[Magdalen] Where is home? (was Re: RIP Dorothy Mengering, 95.)
Marion Thompson
marionwhitevale at gmail.com
Fri Apr 14 13:41:25 UTC 2017
Home is where the heart is, they say, and at this time my heart is in
Port Hope. Twenty-five years in Whitevale are but a distant dream,
devoid of attachment. Funny that. The centre of my life here is St.
Mark's and I rest content (and very busy).
Marion, a pilgrim ... today my sail I lift ....

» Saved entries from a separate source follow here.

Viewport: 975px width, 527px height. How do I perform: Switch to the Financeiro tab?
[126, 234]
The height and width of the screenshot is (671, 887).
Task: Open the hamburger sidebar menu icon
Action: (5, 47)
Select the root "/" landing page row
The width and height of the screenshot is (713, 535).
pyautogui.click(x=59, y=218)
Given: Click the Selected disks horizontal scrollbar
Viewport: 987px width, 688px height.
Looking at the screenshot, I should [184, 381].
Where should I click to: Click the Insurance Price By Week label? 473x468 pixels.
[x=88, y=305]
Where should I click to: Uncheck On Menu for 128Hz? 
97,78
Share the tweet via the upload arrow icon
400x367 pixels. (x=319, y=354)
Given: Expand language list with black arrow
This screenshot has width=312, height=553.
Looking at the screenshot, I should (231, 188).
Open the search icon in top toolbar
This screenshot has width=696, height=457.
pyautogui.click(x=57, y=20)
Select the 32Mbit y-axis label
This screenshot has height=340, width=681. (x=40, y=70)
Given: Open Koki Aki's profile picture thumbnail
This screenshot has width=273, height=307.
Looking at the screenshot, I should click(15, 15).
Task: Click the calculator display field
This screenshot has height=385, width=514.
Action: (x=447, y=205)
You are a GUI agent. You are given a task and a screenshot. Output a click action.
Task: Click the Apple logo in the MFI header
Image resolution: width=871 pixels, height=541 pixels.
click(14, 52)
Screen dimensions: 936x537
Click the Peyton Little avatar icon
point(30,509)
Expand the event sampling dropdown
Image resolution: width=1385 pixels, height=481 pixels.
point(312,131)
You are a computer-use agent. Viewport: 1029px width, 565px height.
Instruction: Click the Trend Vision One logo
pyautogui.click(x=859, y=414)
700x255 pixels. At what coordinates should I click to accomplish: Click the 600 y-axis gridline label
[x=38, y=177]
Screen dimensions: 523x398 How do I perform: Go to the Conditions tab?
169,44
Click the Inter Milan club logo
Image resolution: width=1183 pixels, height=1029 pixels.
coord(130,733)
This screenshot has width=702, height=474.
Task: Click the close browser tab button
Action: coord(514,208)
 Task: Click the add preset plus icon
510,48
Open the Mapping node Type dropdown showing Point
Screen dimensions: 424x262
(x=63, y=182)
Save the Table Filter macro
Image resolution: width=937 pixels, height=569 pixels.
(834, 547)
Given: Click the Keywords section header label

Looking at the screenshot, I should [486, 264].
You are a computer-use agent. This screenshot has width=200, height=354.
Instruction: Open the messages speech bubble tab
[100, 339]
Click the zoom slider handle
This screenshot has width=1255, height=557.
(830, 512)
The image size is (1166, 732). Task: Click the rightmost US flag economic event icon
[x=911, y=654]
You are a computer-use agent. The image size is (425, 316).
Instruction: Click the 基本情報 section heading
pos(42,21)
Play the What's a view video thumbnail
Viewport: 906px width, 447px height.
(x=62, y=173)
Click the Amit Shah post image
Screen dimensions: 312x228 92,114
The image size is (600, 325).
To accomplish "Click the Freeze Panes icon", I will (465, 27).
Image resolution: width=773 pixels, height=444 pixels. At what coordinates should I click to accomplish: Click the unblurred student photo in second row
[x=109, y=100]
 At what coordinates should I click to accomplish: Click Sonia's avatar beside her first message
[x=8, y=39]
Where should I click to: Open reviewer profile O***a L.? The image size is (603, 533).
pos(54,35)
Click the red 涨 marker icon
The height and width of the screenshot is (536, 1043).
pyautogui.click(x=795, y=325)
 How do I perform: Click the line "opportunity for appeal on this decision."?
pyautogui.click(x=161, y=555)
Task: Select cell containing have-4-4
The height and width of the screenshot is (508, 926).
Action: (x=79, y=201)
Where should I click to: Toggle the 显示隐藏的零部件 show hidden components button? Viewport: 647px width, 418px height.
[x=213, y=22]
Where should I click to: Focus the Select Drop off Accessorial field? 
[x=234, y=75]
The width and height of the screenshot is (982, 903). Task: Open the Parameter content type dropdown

On 4/13/2017 7:01 PM, Roger Stokes wrote:
> On 13/04/2017 21:34, Jay Weigel wrote:
>> I was sad when my mom died, and I still miss her, more so than my
>> dad. When
>> your parents are gone, it means you can't ever go home again. I'm not so
>> sure I like this business of being at the head of the generational
>> train,
>> either.
>
> This weekend should really focus our attention on that question. Do we
> hark back to where we came from as home or look to our eternal home?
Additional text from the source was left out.